- [What you should do]
Only the lines from the top of the following listing through the line with "Task: Click the May" belong in your answer, exactly as written.

- [Records for this exercise]
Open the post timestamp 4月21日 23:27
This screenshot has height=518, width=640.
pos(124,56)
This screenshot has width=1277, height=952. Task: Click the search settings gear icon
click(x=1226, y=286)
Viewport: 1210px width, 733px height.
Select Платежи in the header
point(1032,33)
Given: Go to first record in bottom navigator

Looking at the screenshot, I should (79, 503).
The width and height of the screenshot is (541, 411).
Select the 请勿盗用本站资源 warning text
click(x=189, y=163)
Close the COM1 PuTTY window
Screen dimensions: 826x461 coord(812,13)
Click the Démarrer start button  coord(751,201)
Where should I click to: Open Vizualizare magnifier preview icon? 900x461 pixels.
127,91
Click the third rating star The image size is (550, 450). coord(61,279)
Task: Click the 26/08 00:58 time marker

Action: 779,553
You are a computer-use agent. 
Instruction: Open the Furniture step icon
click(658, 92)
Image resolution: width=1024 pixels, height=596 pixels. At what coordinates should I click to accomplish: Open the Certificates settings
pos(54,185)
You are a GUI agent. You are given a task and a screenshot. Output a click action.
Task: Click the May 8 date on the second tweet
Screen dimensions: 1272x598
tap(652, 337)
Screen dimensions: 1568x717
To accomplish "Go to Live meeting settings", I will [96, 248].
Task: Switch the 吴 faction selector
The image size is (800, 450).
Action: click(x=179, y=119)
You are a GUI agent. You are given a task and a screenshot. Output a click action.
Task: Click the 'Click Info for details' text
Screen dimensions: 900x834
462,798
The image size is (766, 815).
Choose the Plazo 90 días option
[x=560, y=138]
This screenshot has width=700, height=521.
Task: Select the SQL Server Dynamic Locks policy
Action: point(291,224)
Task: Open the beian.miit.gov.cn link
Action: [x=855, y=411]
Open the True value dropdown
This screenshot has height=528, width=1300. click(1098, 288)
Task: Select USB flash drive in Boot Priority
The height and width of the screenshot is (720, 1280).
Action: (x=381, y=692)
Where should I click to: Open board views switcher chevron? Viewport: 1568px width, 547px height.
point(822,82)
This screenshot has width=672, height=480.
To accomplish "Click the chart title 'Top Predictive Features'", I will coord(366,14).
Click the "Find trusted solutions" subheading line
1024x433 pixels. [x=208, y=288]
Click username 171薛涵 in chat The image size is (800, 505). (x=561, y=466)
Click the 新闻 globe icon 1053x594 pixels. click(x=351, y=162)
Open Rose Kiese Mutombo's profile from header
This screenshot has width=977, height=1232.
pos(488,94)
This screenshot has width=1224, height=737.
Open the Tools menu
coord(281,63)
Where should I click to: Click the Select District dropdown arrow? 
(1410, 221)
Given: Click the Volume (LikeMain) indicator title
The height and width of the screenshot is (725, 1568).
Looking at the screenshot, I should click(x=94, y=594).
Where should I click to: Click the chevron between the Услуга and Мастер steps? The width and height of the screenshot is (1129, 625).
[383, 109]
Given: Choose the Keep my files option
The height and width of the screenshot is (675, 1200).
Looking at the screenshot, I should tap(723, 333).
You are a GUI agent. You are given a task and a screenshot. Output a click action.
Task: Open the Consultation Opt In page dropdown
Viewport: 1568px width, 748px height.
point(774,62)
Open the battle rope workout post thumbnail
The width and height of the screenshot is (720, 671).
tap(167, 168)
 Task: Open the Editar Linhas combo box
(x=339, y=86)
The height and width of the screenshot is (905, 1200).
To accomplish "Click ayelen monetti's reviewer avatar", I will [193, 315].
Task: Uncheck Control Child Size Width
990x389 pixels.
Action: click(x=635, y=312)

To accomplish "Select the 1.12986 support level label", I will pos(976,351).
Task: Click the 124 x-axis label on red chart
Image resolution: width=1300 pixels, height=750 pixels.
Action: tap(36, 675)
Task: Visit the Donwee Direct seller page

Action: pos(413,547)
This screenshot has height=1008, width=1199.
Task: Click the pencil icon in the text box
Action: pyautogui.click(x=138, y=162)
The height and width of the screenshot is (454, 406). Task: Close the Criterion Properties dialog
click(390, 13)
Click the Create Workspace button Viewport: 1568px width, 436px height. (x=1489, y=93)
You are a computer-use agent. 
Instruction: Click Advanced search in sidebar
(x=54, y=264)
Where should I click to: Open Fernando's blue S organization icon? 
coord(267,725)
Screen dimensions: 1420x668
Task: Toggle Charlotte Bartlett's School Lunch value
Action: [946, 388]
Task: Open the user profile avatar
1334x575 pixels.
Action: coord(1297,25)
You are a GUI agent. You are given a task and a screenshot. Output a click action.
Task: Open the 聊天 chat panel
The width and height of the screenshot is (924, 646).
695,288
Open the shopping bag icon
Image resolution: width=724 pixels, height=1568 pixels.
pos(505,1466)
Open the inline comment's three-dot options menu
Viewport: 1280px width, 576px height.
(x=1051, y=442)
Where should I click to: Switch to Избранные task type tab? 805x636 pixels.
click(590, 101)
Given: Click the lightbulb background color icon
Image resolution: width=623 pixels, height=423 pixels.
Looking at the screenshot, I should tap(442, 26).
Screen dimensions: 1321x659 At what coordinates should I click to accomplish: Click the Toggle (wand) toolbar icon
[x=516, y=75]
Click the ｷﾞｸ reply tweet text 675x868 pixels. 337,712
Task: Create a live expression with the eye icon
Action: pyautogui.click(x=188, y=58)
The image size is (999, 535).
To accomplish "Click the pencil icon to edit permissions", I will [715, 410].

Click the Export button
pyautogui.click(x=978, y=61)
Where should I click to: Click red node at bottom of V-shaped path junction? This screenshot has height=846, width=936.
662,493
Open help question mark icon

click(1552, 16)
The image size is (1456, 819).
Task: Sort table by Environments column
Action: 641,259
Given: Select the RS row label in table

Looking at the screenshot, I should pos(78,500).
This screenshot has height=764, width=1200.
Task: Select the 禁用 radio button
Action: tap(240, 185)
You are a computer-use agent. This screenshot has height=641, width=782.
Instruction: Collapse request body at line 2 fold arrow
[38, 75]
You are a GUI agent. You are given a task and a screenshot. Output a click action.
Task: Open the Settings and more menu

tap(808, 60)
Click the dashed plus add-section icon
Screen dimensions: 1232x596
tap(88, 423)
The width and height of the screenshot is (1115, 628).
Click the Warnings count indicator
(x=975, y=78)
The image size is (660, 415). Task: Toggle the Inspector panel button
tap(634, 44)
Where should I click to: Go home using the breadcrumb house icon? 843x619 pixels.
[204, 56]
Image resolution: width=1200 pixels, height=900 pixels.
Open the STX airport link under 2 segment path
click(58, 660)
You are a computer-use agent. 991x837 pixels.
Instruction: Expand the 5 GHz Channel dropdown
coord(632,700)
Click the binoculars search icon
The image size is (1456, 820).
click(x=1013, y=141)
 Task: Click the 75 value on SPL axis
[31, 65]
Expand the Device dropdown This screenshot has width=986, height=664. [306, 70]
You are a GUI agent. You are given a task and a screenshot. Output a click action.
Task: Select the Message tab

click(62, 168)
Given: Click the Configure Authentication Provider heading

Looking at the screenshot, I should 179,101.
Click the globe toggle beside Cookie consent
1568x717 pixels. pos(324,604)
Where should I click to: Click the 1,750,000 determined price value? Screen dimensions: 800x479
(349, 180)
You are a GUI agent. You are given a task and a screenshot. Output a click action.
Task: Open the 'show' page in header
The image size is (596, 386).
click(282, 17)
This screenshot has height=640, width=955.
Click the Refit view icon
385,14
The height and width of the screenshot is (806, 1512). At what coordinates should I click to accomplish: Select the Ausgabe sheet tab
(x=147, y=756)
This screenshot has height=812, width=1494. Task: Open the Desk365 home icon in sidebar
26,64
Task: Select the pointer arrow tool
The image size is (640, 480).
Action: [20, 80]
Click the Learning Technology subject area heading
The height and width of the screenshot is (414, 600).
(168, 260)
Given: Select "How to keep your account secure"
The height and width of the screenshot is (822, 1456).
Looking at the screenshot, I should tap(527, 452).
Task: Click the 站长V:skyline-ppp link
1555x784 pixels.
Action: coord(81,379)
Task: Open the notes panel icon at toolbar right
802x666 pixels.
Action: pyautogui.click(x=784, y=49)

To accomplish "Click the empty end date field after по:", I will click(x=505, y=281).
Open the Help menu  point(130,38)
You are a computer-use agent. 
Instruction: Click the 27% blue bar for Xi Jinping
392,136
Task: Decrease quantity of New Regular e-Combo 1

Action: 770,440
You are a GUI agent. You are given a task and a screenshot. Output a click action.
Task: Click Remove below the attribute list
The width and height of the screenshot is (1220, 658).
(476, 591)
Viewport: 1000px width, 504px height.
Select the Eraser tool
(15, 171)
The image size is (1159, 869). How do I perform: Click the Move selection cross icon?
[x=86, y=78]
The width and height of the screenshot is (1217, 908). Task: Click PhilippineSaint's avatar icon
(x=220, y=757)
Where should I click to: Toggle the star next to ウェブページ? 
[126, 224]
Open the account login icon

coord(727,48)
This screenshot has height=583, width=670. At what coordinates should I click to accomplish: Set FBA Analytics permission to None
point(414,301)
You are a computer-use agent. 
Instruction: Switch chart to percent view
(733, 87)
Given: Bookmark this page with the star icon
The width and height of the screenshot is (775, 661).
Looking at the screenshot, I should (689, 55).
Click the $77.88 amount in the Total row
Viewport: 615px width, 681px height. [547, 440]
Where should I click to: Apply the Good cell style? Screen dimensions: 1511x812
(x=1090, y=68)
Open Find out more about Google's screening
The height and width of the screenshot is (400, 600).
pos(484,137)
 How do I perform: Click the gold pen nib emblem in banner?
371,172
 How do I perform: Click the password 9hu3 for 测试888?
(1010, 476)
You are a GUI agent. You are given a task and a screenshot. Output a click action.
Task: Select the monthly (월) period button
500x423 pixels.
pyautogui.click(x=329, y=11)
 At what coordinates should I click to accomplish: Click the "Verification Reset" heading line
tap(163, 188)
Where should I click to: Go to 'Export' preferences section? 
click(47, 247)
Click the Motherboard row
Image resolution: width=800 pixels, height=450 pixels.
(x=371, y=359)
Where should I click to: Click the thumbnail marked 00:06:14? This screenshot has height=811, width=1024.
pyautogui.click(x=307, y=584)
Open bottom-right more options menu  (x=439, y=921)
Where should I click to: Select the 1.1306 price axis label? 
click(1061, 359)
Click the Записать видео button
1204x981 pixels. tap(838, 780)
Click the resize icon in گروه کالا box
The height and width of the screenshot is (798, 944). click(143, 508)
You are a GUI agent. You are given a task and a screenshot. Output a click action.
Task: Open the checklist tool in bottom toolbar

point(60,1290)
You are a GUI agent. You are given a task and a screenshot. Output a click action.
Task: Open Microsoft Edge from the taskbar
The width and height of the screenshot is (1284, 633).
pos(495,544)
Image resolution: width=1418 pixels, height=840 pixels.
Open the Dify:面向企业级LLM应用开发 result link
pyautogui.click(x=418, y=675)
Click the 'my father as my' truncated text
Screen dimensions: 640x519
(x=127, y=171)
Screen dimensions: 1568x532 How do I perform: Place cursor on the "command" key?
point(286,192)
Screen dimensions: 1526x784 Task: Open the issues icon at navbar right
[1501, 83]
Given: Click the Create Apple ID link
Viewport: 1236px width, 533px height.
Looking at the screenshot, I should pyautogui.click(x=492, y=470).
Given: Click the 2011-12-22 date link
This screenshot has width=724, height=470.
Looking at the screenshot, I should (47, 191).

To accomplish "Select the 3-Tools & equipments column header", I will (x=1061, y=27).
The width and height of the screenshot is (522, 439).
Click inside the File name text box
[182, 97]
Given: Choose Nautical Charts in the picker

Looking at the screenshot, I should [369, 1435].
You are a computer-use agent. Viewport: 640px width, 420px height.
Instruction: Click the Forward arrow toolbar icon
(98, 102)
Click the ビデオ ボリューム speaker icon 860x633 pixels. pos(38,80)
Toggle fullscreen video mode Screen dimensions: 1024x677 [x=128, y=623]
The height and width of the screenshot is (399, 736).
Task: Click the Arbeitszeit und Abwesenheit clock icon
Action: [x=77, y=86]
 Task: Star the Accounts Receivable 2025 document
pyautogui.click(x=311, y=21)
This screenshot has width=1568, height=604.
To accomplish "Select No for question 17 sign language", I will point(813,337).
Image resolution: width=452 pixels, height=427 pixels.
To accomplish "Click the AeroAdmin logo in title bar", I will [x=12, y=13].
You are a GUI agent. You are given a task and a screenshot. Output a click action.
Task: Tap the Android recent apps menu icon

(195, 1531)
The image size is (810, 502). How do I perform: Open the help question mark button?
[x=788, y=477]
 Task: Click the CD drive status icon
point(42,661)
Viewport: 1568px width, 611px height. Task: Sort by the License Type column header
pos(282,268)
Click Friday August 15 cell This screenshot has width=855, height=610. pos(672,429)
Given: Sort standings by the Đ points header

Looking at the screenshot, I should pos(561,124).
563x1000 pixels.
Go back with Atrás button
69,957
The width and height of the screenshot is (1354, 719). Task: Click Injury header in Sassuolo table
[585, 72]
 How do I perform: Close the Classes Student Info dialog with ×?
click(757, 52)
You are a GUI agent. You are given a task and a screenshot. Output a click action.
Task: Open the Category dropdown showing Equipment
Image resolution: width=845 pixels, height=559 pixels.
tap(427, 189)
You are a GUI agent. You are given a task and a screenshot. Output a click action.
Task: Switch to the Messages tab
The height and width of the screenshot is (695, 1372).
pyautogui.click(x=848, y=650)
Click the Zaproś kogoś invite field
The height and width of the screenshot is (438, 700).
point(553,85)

- [Solution for this task]
Open the post timestamp 4月21日 23:27
This screenshot has height=518, width=640.
pos(124,56)
This screenshot has width=1277, height=952. Task: Click the search settings gear icon
click(x=1226, y=286)
Viewport: 1210px width, 733px height.
Select Платежи in the header
point(1032,33)
Given: Go to first record in bottom navigator

Looking at the screenshot, I should (79, 503).
The width and height of the screenshot is (541, 411).
Select the 请勿盗用本站资源 warning text
click(x=189, y=163)
Close the COM1 PuTTY window
Screen dimensions: 826x461 coord(812,13)
Click the Démarrer start button  coord(751,201)
Where should I click to: Open Vizualizare magnifier preview icon? 900x461 pixels.
127,91
Click the third rating star The image size is (550, 450). coord(61,279)
Task: Click the 26/08 00:58 time marker

Action: 779,553
You are a computer-use agent. 
Instruction: Open the Furniture step icon
click(658, 92)
Image resolution: width=1024 pixels, height=596 pixels. At what coordinates should I click to accomplish: Open the Certificates settings
pos(54,185)
You are a GUI agent. You are given a task and a screenshot. Output a click action.
Task: Click the May 8 date on the second tweet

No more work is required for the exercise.